--- START ---

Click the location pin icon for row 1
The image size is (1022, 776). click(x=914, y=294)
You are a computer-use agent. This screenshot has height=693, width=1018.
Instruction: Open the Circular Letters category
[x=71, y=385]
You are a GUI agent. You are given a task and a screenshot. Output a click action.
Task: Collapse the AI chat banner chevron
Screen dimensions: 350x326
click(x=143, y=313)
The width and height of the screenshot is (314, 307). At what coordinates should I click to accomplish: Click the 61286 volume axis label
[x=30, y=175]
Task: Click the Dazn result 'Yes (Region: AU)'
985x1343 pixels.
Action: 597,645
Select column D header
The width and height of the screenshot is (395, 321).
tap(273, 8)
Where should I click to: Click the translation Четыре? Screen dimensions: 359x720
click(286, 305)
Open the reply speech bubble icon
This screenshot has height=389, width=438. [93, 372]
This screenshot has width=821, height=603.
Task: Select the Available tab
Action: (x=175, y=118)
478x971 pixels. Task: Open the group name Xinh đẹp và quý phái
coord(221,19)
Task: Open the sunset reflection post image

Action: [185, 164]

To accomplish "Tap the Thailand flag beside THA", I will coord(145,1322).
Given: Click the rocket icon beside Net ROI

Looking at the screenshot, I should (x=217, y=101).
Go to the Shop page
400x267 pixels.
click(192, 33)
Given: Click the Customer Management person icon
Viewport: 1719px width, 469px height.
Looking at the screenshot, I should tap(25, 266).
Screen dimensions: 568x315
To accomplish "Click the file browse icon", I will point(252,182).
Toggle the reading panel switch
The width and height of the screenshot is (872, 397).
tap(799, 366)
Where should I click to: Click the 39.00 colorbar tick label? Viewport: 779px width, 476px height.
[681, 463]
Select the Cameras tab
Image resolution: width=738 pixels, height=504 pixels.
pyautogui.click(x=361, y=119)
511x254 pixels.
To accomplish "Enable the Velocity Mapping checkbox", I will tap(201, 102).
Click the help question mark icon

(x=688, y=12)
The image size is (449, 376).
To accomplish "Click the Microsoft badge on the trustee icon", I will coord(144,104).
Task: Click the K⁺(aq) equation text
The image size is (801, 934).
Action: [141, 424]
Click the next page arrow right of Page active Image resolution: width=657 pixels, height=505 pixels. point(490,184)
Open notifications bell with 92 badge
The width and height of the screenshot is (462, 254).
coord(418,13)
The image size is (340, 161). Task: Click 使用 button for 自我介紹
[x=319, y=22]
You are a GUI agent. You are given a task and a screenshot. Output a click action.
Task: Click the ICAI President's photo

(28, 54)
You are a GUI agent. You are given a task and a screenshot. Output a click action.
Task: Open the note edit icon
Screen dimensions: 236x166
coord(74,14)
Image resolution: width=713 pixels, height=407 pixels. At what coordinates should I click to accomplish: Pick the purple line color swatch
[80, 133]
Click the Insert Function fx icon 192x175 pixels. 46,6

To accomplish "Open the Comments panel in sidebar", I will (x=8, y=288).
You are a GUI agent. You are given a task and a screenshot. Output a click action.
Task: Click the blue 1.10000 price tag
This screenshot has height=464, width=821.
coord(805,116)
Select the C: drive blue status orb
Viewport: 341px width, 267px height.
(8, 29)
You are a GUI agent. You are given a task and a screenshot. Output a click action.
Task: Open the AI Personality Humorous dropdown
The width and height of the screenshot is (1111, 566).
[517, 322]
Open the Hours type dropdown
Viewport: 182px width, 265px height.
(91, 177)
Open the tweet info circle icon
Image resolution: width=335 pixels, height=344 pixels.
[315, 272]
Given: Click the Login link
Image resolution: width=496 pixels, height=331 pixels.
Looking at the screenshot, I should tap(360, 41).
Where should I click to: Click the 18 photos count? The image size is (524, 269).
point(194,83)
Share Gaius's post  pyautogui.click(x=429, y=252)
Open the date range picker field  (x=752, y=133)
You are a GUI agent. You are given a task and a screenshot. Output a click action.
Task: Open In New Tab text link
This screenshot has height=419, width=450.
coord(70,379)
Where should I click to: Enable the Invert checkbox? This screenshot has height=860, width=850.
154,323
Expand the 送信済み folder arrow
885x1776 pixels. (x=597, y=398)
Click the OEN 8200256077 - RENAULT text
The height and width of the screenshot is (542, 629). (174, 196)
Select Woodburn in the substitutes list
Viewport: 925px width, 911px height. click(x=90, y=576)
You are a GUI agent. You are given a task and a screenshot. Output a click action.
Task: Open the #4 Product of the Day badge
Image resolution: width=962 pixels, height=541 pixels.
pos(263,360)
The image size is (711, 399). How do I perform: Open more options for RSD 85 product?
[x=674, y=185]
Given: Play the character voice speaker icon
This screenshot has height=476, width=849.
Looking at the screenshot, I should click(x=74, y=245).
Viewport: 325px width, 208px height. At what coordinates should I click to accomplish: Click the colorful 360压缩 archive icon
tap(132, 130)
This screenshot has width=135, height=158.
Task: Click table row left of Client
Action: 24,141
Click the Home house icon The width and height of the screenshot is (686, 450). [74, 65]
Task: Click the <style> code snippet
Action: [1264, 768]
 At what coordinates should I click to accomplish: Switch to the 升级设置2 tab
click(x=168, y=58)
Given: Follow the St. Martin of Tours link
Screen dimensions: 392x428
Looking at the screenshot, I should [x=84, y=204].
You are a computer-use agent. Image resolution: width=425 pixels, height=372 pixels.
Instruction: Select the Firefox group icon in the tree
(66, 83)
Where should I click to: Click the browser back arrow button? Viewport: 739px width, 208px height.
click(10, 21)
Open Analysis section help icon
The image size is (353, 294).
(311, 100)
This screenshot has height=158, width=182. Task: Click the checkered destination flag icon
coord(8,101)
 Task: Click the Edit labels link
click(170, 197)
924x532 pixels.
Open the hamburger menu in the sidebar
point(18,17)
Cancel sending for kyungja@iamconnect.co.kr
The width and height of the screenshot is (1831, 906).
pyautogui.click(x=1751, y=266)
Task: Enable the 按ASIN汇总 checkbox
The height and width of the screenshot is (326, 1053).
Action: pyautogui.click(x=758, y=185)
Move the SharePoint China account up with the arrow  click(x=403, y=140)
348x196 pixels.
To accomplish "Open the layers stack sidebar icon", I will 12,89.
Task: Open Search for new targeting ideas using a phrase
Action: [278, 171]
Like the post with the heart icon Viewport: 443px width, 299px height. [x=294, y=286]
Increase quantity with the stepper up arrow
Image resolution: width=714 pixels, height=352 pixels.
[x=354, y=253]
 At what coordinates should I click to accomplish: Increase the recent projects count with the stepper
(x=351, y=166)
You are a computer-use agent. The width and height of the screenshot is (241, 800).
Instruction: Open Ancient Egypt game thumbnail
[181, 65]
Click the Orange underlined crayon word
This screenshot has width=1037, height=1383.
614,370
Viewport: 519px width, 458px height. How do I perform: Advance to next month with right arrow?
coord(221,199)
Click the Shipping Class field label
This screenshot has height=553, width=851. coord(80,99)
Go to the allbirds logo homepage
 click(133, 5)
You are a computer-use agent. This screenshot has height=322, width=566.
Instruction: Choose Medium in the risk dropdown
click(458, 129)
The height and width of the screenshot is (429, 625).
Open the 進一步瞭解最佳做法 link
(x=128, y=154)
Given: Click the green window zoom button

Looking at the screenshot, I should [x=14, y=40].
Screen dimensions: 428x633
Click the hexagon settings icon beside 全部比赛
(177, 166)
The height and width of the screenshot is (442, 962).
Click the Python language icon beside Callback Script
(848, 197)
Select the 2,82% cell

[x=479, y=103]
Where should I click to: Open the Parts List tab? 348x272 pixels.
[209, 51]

--- END ---

**Problem statement**:
Give every record again, exactly as it reads.

**Exercise response**:
Click the location pin icon for row 1
The image size is (1022, 776). click(x=914, y=294)
You are a computer-use agent. This screenshot has height=693, width=1018.
Instruction: Open the Circular Letters category
[x=71, y=385]
You are a GUI agent. You are given a task and a screenshot. Output a click action.
Task: Collapse the AI chat banner chevron
Screen dimensions: 350x326
click(x=143, y=313)
The width and height of the screenshot is (314, 307). At what coordinates should I click to accomplish: Click the 61286 volume axis label
[x=30, y=175]
Task: Click the Dazn result 'Yes (Region: AU)'
985x1343 pixels.
Action: 597,645
Select column D header
The width and height of the screenshot is (395, 321).
tap(273, 8)
Where should I click to: Click the translation Четыре? Screen dimensions: 359x720
click(286, 305)
Open the reply speech bubble icon
This screenshot has height=389, width=438. [93, 372]
This screenshot has width=821, height=603.
Task: Select the Available tab
Action: (x=175, y=118)
478x971 pixels. Task: Open the group name Xinh đẹp và quý phái
coord(221,19)
Task: Open the sunset reflection post image

Action: [185, 164]

To accomplish "Tap the Thailand flag beside THA", I will coord(145,1322).
Given: Click the rocket icon beside Net ROI

Looking at the screenshot, I should (x=217, y=101).
Go to the Shop page
400x267 pixels.
click(192, 33)
Given: Click the Customer Management person icon
Viewport: 1719px width, 469px height.
Looking at the screenshot, I should tap(25, 266).
Screen dimensions: 568x315
To accomplish "Click the file browse icon", I will point(252,182).
Toggle the reading panel switch
The width and height of the screenshot is (872, 397).
tap(799, 366)
Where should I click to: Click the 39.00 colorbar tick label? Viewport: 779px width, 476px height.
[681, 463]
Select the Cameras tab
Image resolution: width=738 pixels, height=504 pixels.
pyautogui.click(x=361, y=119)
511x254 pixels.
To accomplish "Enable the Velocity Mapping checkbox", I will tap(201, 102).
Click the help question mark icon

(x=688, y=12)
The image size is (449, 376).
To accomplish "Click the Microsoft badge on the trustee icon", I will coord(144,104).
Task: Click the K⁺(aq) equation text
The image size is (801, 934).
Action: [141, 424]
Click the next page arrow right of Page active Image resolution: width=657 pixels, height=505 pixels. point(490,184)
Open notifications bell with 92 badge
The width and height of the screenshot is (462, 254).
coord(418,13)
The image size is (340, 161). Task: Click 使用 button for 自我介紹
[x=319, y=22]
You are a GUI agent. You are given a task and a screenshot. Output a click action.
Task: Click the ICAI President's photo

(28, 54)
You are a GUI agent. You are given a task and a screenshot. Output a click action.
Task: Open the note edit icon
Screen dimensions: 236x166
coord(74,14)
Image resolution: width=713 pixels, height=407 pixels. At what coordinates should I click to accomplish: Pick the purple line color swatch
[80, 133]
Click the Insert Function fx icon 192x175 pixels. 46,6

To accomplish "Open the Comments panel in sidebar", I will (x=8, y=288).
You are a GUI agent. You are given a task and a screenshot. Output a click action.
Task: Click the blue 1.10000 price tag
This screenshot has height=464, width=821.
coord(805,116)
Select the C: drive blue status orb
Viewport: 341px width, 267px height.
(8, 29)
You are a GUI agent. You are given a task and a screenshot. Output a click action.
Task: Open the AI Personality Humorous dropdown
The width and height of the screenshot is (1111, 566).
[517, 322]
Open the Hours type dropdown
Viewport: 182px width, 265px height.
(91, 177)
Open the tweet info circle icon
Image resolution: width=335 pixels, height=344 pixels.
[315, 272]
Given: Click the Login link
Image resolution: width=496 pixels, height=331 pixels.
Looking at the screenshot, I should tap(360, 41).
Where should I click to: Click the 18 photos count? The image size is (524, 269).
point(194,83)
Share Gaius's post  pyautogui.click(x=429, y=252)
Open the date range picker field  (x=752, y=133)
You are a GUI agent. You are given a task and a screenshot. Output a click action.
Task: Open In New Tab text link
This screenshot has height=419, width=450.
coord(70,379)
Where should I click to: Enable the Invert checkbox? This screenshot has height=860, width=850.
154,323
Expand the 送信済み folder arrow
885x1776 pixels. (x=597, y=398)
Click the OEN 8200256077 - RENAULT text
The height and width of the screenshot is (542, 629). (174, 196)
Select Woodburn in the substitutes list
Viewport: 925px width, 911px height. click(x=90, y=576)
You are a GUI agent. You are given a task and a screenshot. Output a click action.
Task: Open the #4 Product of the Day badge
Image resolution: width=962 pixels, height=541 pixels.
pos(263,360)
The image size is (711, 399). How do I perform: Open more options for RSD 85 product?
[x=674, y=185]
Given: Play the character voice speaker icon
This screenshot has height=476, width=849.
Looking at the screenshot, I should click(x=74, y=245).
Viewport: 325px width, 208px height. At what coordinates should I click to accomplish: Click the colorful 360压缩 archive icon
tap(132, 130)
This screenshot has width=135, height=158.
Task: Click table row left of Client
Action: 24,141
Click the Home house icon The width and height of the screenshot is (686, 450). [74, 65]
Task: Click the <style> code snippet
Action: [1264, 768]
 At what coordinates should I click to accomplish: Switch to the 升级设置2 tab
click(x=168, y=58)
Given: Follow the St. Martin of Tours link
Screen dimensions: 392x428
Looking at the screenshot, I should [x=84, y=204].
You are a computer-use agent. Image resolution: width=425 pixels, height=372 pixels.
Instruction: Select the Firefox group icon in the tree
(66, 83)
Where should I click to: Click the browser back arrow button? Viewport: 739px width, 208px height.
click(10, 21)
Open Analysis section help icon
The image size is (353, 294).
(311, 100)
This screenshot has height=158, width=182. Task: Click the checkered destination flag icon
coord(8,101)
 Task: Click the Edit labels link
click(170, 197)
924x532 pixels.
Open the hamburger menu in the sidebar
point(18,17)
Cancel sending for kyungja@iamconnect.co.kr
The width and height of the screenshot is (1831, 906).
pyautogui.click(x=1751, y=266)
Task: Enable the 按ASIN汇总 checkbox
The height and width of the screenshot is (326, 1053).
Action: pyautogui.click(x=758, y=185)
Move the SharePoint China account up with the arrow  click(x=403, y=140)
348x196 pixels.
To accomplish "Open the layers stack sidebar icon", I will 12,89.
Task: Open Search for new targeting ideas using a phrase
Action: [278, 171]
Like the post with the heart icon Viewport: 443px width, 299px height. [x=294, y=286]
Increase quantity with the stepper up arrow
Image resolution: width=714 pixels, height=352 pixels.
[x=354, y=253]
 At what coordinates should I click to accomplish: Increase the recent projects count with the stepper
(x=351, y=166)
You are a computer-use agent. The width and height of the screenshot is (241, 800).
Instruction: Open Ancient Egypt game thumbnail
[181, 65]
Click the Orange underlined crayon word
This screenshot has width=1037, height=1383.
614,370
Viewport: 519px width, 458px height. How do I perform: Advance to next month with right arrow?
coord(221,199)
Click the Shipping Class field label
This screenshot has height=553, width=851. coord(80,99)
Go to the allbirds logo homepage
 click(133, 5)
You are a computer-use agent. This screenshot has height=322, width=566.
Instruction: Choose Medium in the risk dropdown
click(458, 129)
The height and width of the screenshot is (429, 625).
Open the 進一步瞭解最佳做法 link
(x=128, y=154)
Given: Click the green window zoom button

Looking at the screenshot, I should [x=14, y=40].
Screen dimensions: 428x633
Click the hexagon settings icon beside 全部比赛
(177, 166)
The height and width of the screenshot is (442, 962).
Click the Python language icon beside Callback Script
(848, 197)
Select the 2,82% cell

[x=479, y=103]
Where should I click to: Open the Parts List tab? 348x272 pixels.
[209, 51]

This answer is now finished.